Augusto trabalhava de sol a sol, quase arrancava os
dedos das mãos, as mãos dos braços e os braços do corpo com tanto esforço. A terra
não se compadecia com agruras, cansaços ou doenças, precisava sempre de quem a
amanhasse. Tinha de se sentir arejada e limpa. Depois era preciso gradear tudo
para espalhar as sementes do trigo e do centeio, andar com sacos de mais de
quinze quilos às costas, talhar com os olhos uma courela até que todo o terreno
estivesse coberto. Lavrar bem a terra, duas, três vezes, a intervalos
regulares, comandar a junta de bois, com o arado, rego a rego ir enterrando as
sementes e ter o cuidado de preparar linhas de água, não fossem as chuvas dar
cabo do trabalho. Depois das sementeiras seguia-se a monda. Ter um bom controlo
dos animais, e firmeza a comandar a rabiça do arado, não fosse este arrancar
o que não devia, e depois com um sacho, sachar, e com a faca, cortar. Ele e os
irmãos andavam por ali a aprender, com o pai, a aproveitar todos os pedaços do
terreno, e de enxada na mão cavavam as marradas, e o milagre lá acontecia. Ainda
hoje lhe é difícil entender como se esventravam aquelas terras e delas se retirava
a sobrevivência, com ímpar honraria, e todos, mal ou bem, lá se acabaram por
criar.
Voar é bom para os pássaros, e viajar de avião é
coisa do diabo. Um medo, um nervoso miudinho quase o matava durante o
regresso. Custou-lhe respirar, nunca se sentira assim. O mundo desaparecia, e
regressava, em imagens retorcidas, mas o orgulho impediu-o de dar conta disso e
quase desfaleceu antes da aterragem. Para lá, não se recorda da viagem.

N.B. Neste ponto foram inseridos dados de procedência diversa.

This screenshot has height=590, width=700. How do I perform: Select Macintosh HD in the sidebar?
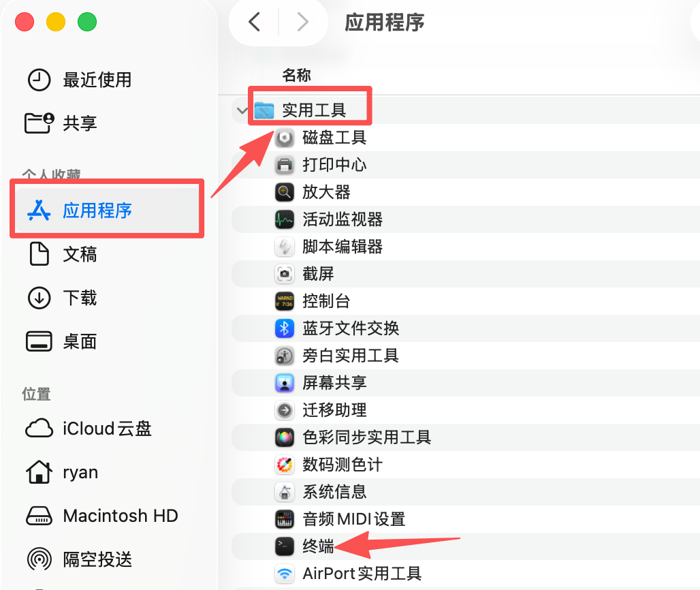point(120,516)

Desligou essa memória, tal o pesadelo da experiência. Estava mais alto que as
nuvens, mais alto que o monte, a montanha e as serras. Coisa alguma devia poder
passear por ali, só Deus e o Demónio, mais ninguém. Mas tinha de ser, este ano assim
teve de acontecer. De Paris, daqueles arredores cheio de silêncios, de vidas
sofridas, de sonhos por concretizar, regressa com a alma ainda mais cansada.